### Request a
Answer these questions using the contempt excerpt:
(i) How was the petitioner related to the corporation's sole owner and president?
(ii) Which case is cited for the point that an agent's inability to comply because of circumstances beyond his or her control may be a defense to contempt?
(iii) According to the parenthetical for United States v. Laurins, what supported a finding of criminal contempt?

### Source text
******************************
The Supreme Court affirmed the conviction. The Court began by stating: “it is settled that a criminal contempt is committed by one who, in response to a subpoena calling for corporation or association records, refuses to surrender them when they are in existence and within his control.” Id. at 392, 77 S.Ct. at 435. In holding that the evidence presented at trial “reasonably support[ed] the conclusion that those records were in existence and were within petitioner's control,” id. at 394, 77 S.Ct. at 437, the Court noted the following factors:
Petitioner was a “nominal” vice-president of the corporation; he rendered it legal and administrative services of many kinds; he was a brother-in-law of its sole owner and president; he appeared in court as its official representative in answer to the subpoenas and represented that he had brought with him all of the subpoenaed records that he and the office force could find.
Id. at 393, 77 S.Ct. at 437.
As the government notes, a number of courts have applied Wilson and Nilva to conclude that officers and agents may be held in contempt when a corporation or association fails to respond to a subpoena. In many instances the finding of contempt depends upon whether the officer or agent “was somehow personally connected with defying the authority of the court or disobeying its lawful decrees.” See Ex parte Chambers, 898 S.W.2d 257, 261 (Tex.1995). The required personal connection with the organization's defiance of the court may arise from the agent's general control over the organization's operations or from his or her participating or aiding and abetting in conduct circumventing the subpoena or order. See, e.g., United States v. Laurins, 857 F.2d 529, 535 (9th Cir.1988) (Defendant's de facto control over a corporation after the corporation received a summons supported a finding of criminal contempt), cert. denied, 492 U.S. 906, 109 S.Ct. 3215, 106 L.Ed.2d 565 (1989); see also Colonial Williamsburg Found. v. Kittinger Co., 792 F.Supp. 1397, 1406 (E.D.Va.1992) (“[T]he case law establishes that an individual who is responsible for insuring that a corporation complies with a court order cannot escape liability merely by removing himself from the day-to-day operations of the corporation and washing his hands of responsibility.”), aff'd, 38 F.3d 133 (4th Cir.1994); United States v. Greyhound Corp., 363 F.Supp. 525, 571-73 (N.D.Ill.1973) (holding corporate officials in contempt because of their personal involvement in decision not to comply with court order), aff'd, 508 F.2d 529 (7th Cir.1974). However, an agent's inability to comply with a subpoena or order due to circumstances beyond his or her control may constitute a defense to a contempt charge. See United States v. Rylander, 714 F.2d 996, 1002-03 (9th Cir.1983), cert. denied, 467 U.S. 1209, 104 S.Ct. 2398, 81 L.Ed.2d 355 (1984).
******************************
Collected data entries:
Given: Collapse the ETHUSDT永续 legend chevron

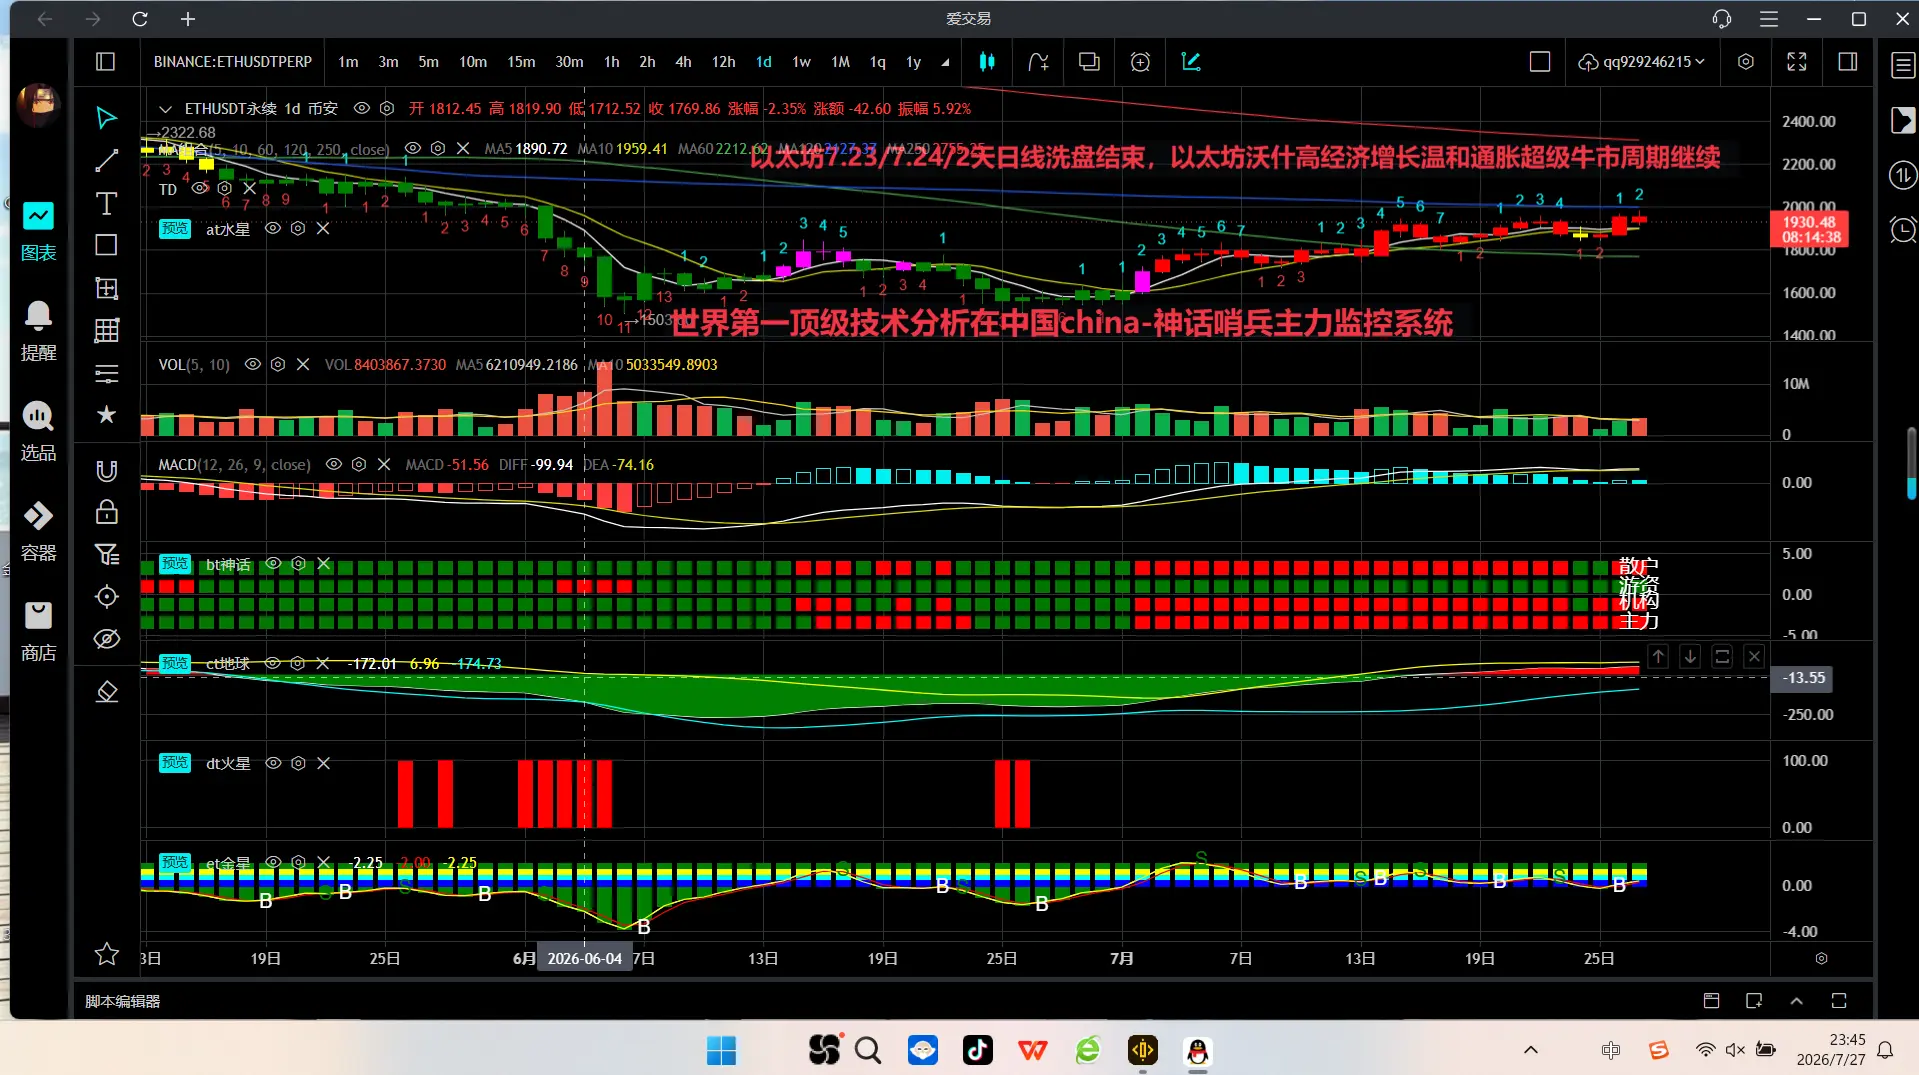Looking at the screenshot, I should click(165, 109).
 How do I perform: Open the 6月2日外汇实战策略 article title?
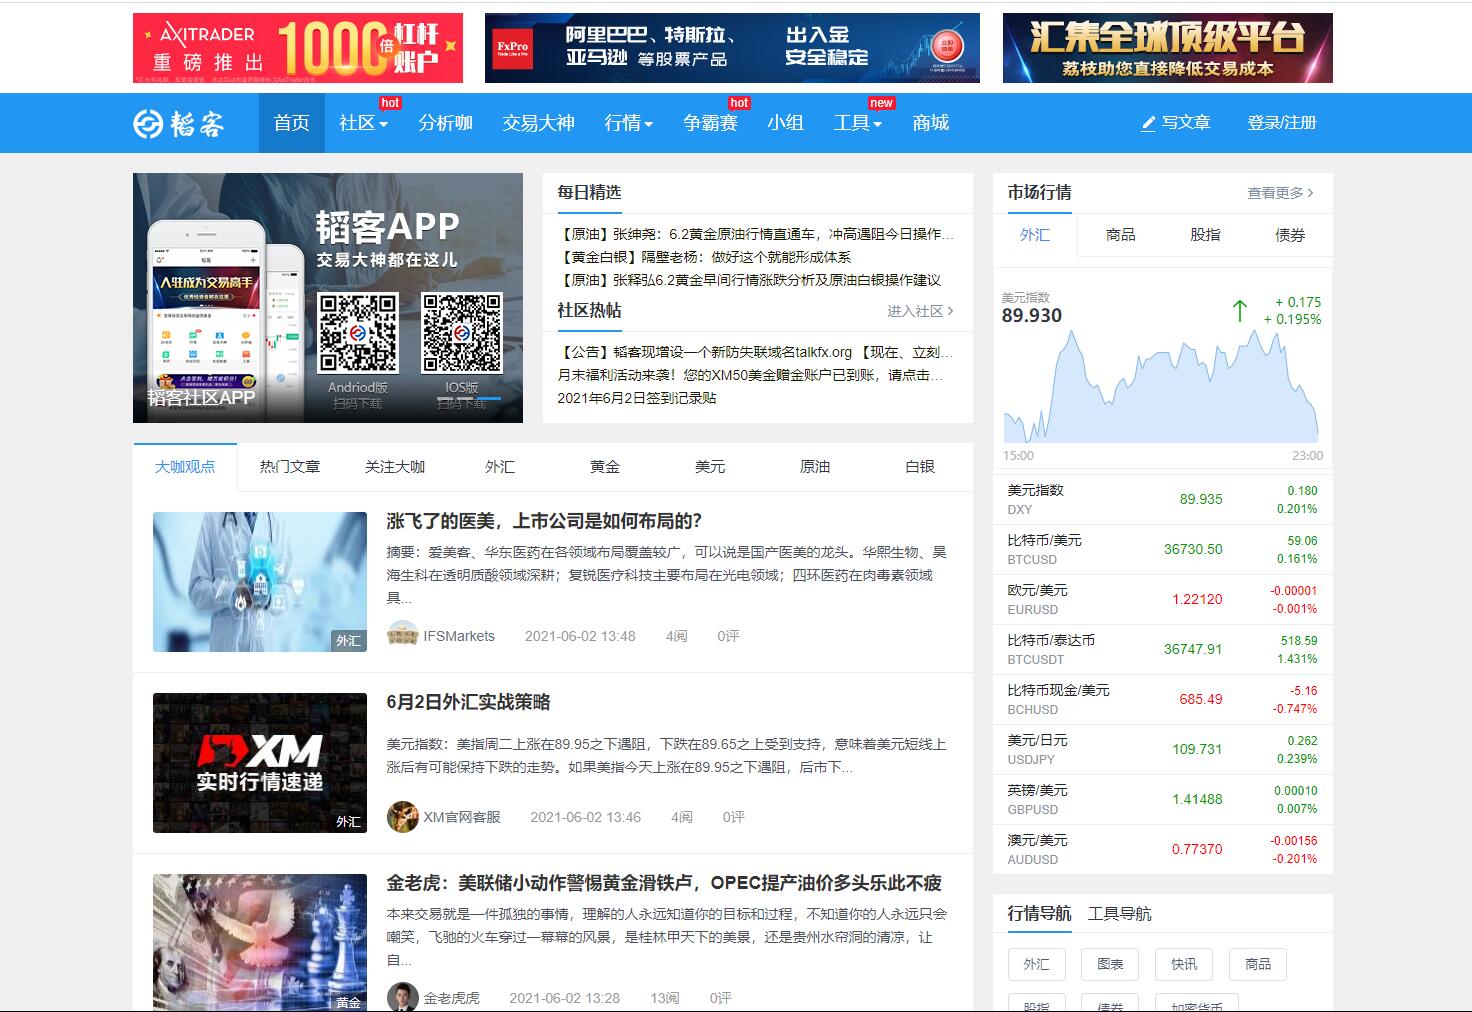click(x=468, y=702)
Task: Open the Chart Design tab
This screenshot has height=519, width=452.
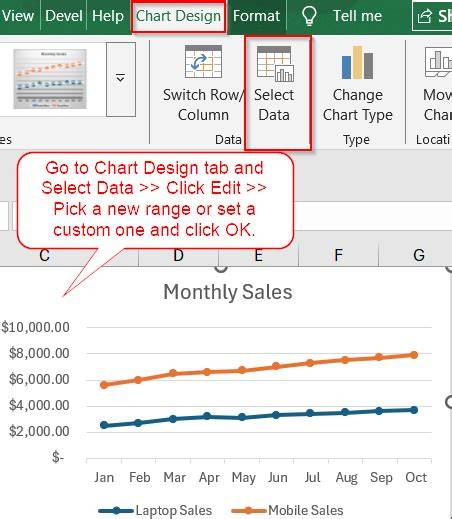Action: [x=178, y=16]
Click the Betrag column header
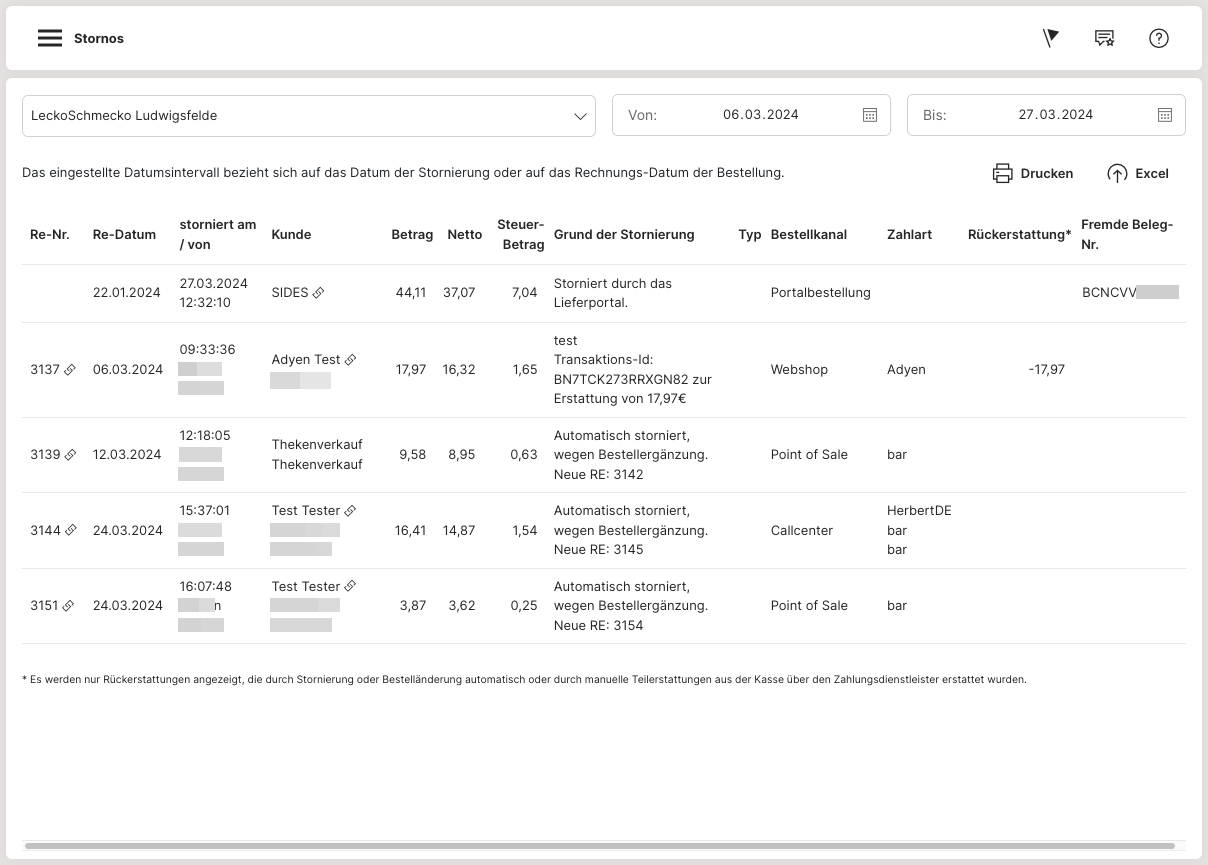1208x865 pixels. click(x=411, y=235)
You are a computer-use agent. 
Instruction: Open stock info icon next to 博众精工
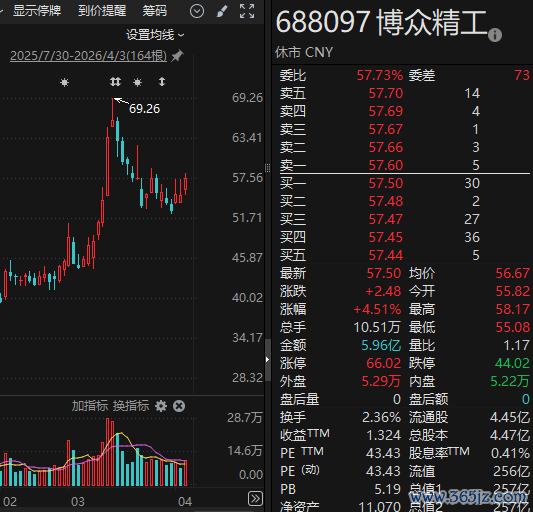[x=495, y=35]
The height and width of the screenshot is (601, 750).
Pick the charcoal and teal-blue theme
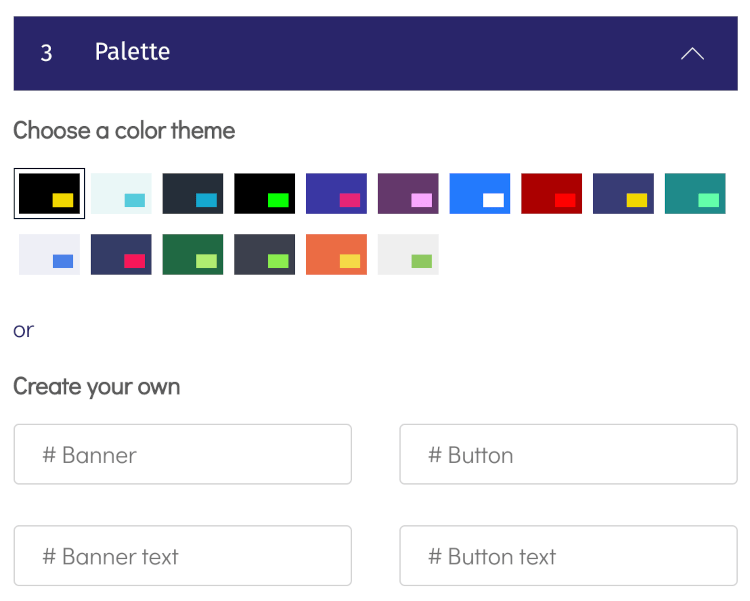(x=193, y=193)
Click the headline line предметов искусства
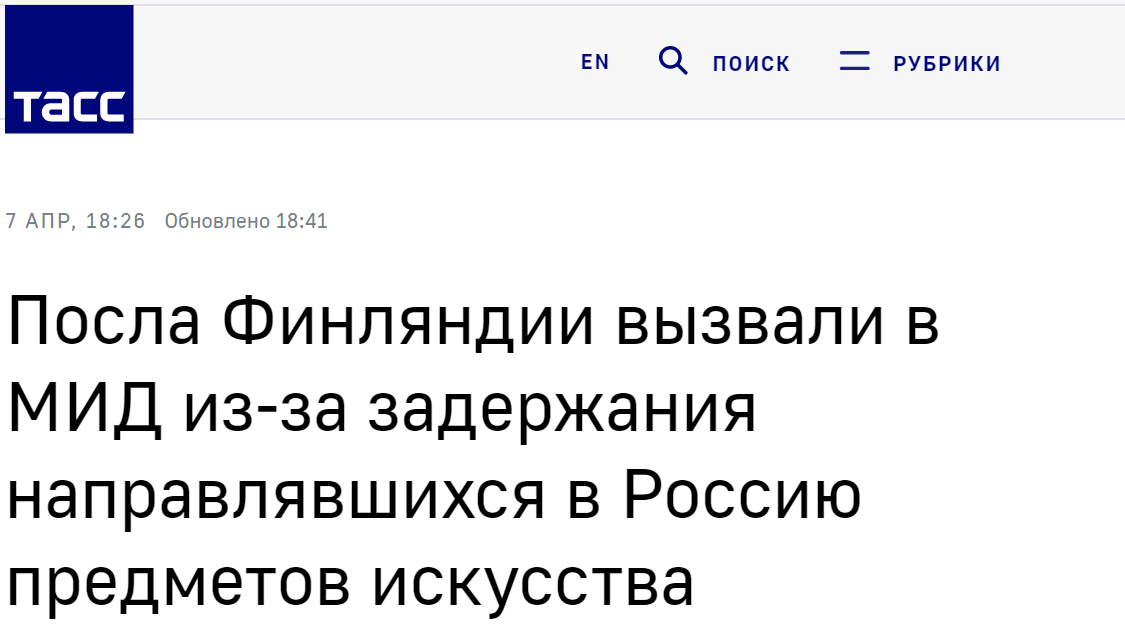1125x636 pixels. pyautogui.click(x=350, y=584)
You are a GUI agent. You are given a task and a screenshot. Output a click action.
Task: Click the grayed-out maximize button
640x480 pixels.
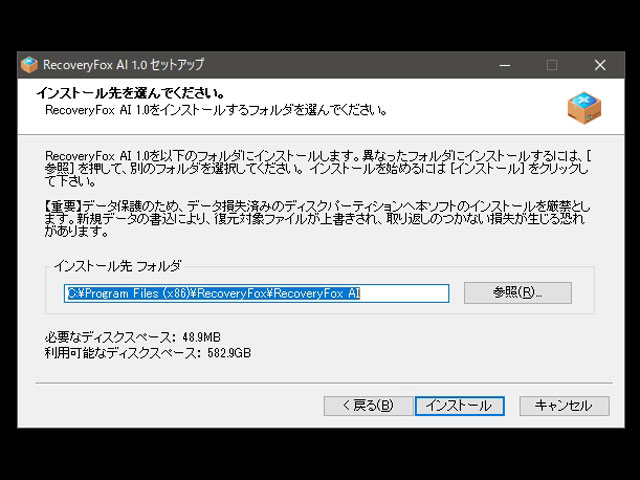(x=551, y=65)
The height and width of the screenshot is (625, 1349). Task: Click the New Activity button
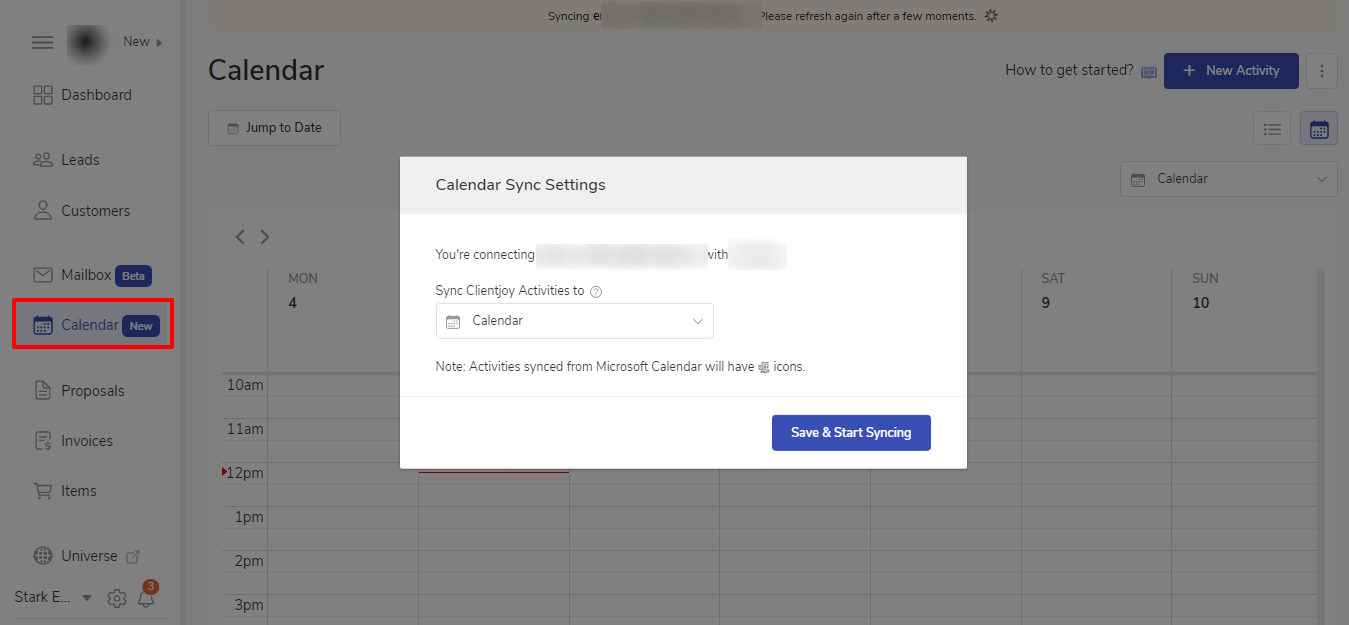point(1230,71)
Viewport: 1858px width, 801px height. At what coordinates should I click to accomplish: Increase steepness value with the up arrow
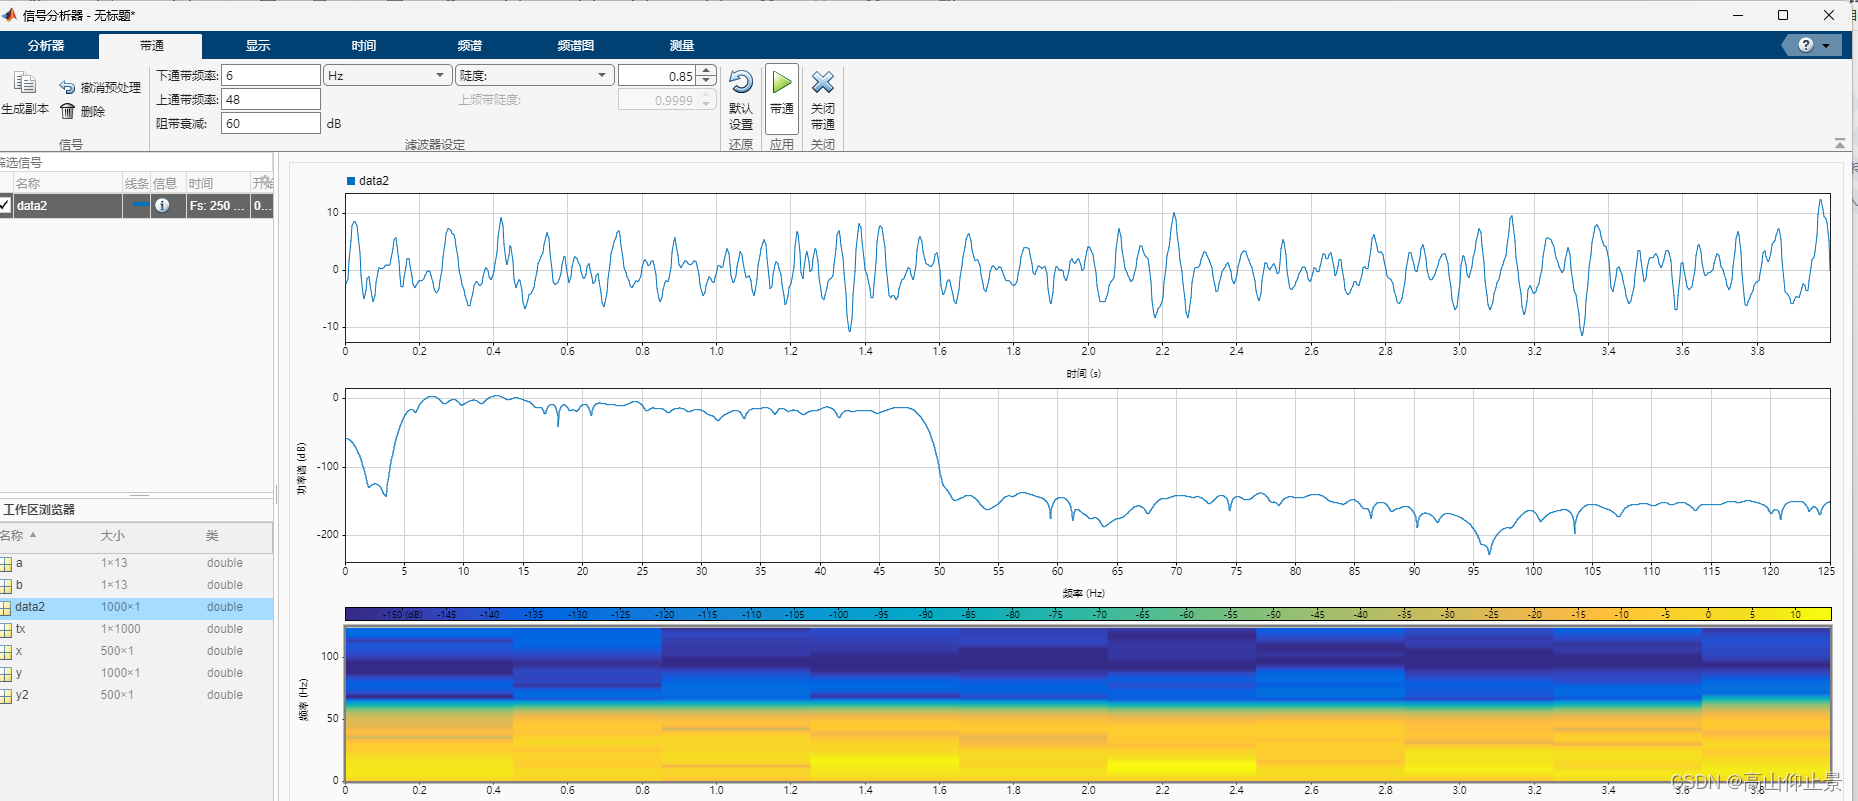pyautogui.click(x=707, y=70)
******************************
### Request b
Copy the listing verbatim from the line with "You are a computer-use agent." through the final line of the listing, both ends included. Omit the pictures.

### Result a
(i) He was a brother-in-law of the sole owner and president.
(ii) United States v. Rylander, 714 F.2d 996, 1002-03 (9th Cir.1983).
(iii) The defendant's de facto control over a corporation after the corporation received a summons.

### Result b
You are a computer-use agent. 
Instruction: Open stock info icon next to 博众精工
[x=495, y=35]
The height and width of the screenshot is (601, 750).
Pick the charcoal and teal-blue theme
(x=193, y=193)
Click the headline line предметов искусства
1125x636 pixels. pyautogui.click(x=350, y=584)
You are a GUI agent. You are given a task and a screenshot. Output a click action.
Task: Click the grayed-out maximize button
640x480 pixels.
(x=551, y=65)
The height and width of the screenshot is (625, 1349). Task: Click the New Activity button
point(1230,71)
Viewport: 1858px width, 801px height. At what coordinates should I click to accomplish: Increase steepness value with the up arrow
pyautogui.click(x=707, y=70)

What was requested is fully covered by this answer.